4 – Timing – Closely related to the terrain, you will take longer to cut off-path. Even reasonably easy grassy slopes are slower than a decent path. If you’re taking a bearing across tussocky and boggy ground, you could well find yourself slowing to a couple of kilometres an hour.
5 – Leave no trace – You’ll know you’re off path when you find huge lichens on the rocks, something which thousands of boots will have removed on more popular areas. Also be wary of stumbling onto bird’s nests, as some species nest on the ground. You often hear that the only thing you should leave behind are footprints – if the mud’s like this, it’ll probably take your boots as well.

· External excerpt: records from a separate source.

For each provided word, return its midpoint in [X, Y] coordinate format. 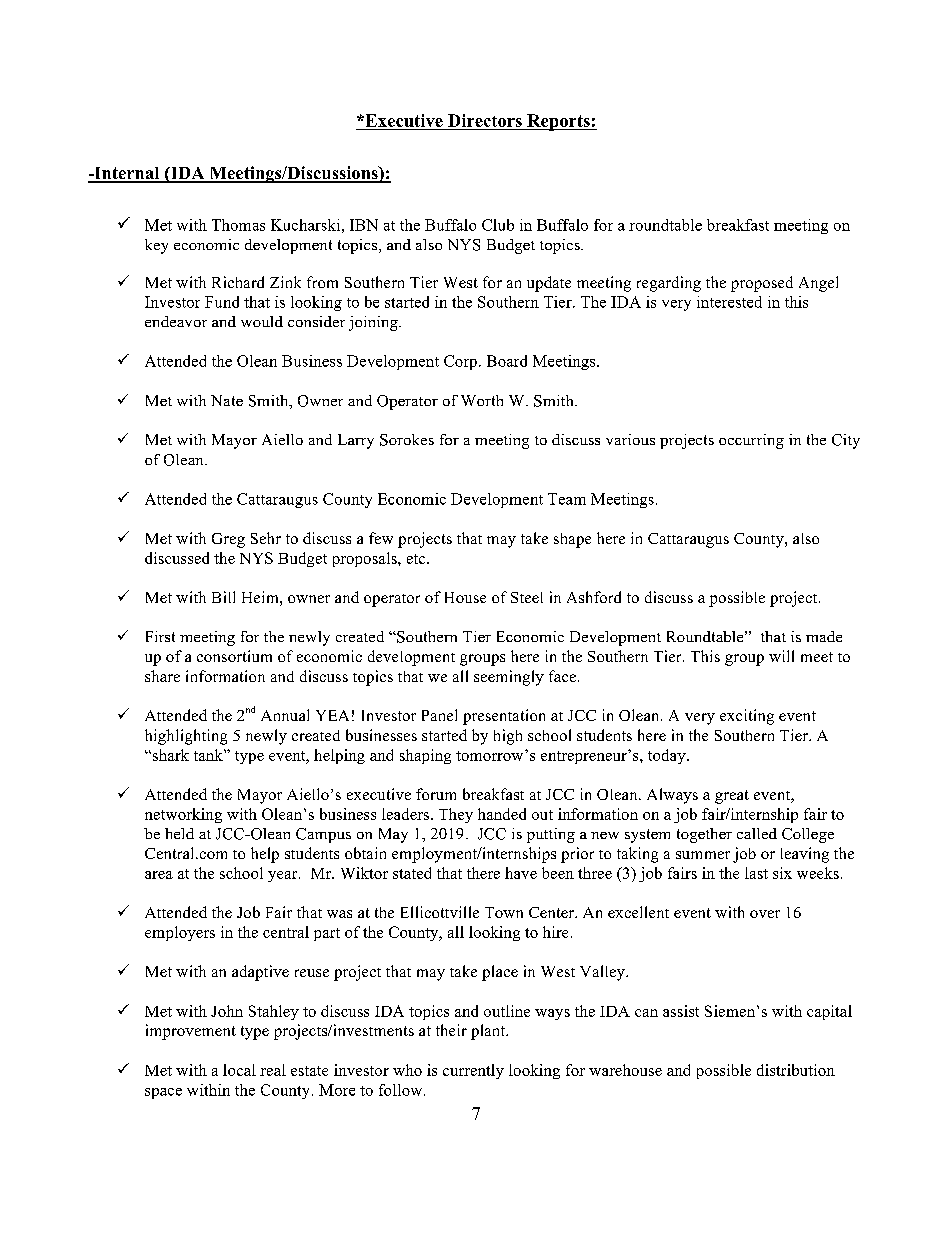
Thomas [238, 225]
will [781, 656]
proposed [762, 284]
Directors [485, 120]
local [239, 1070]
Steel [527, 597]
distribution [796, 1070]
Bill [223, 597]
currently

6 – Watch out for Loose Rocks. Any loose rocks will have been trodden into submission in busy areas. So you’ll need to take more care with your footing when you’re off-path.
7 – River Crossings. If there’s a river in the way, you’ll need to cross it. Mountain streams in regular weather are usually fine (read usually!), but can be impassable after heavy rain or a thaw. Some streams, or channels in moorland may be deeper than you’d imagine.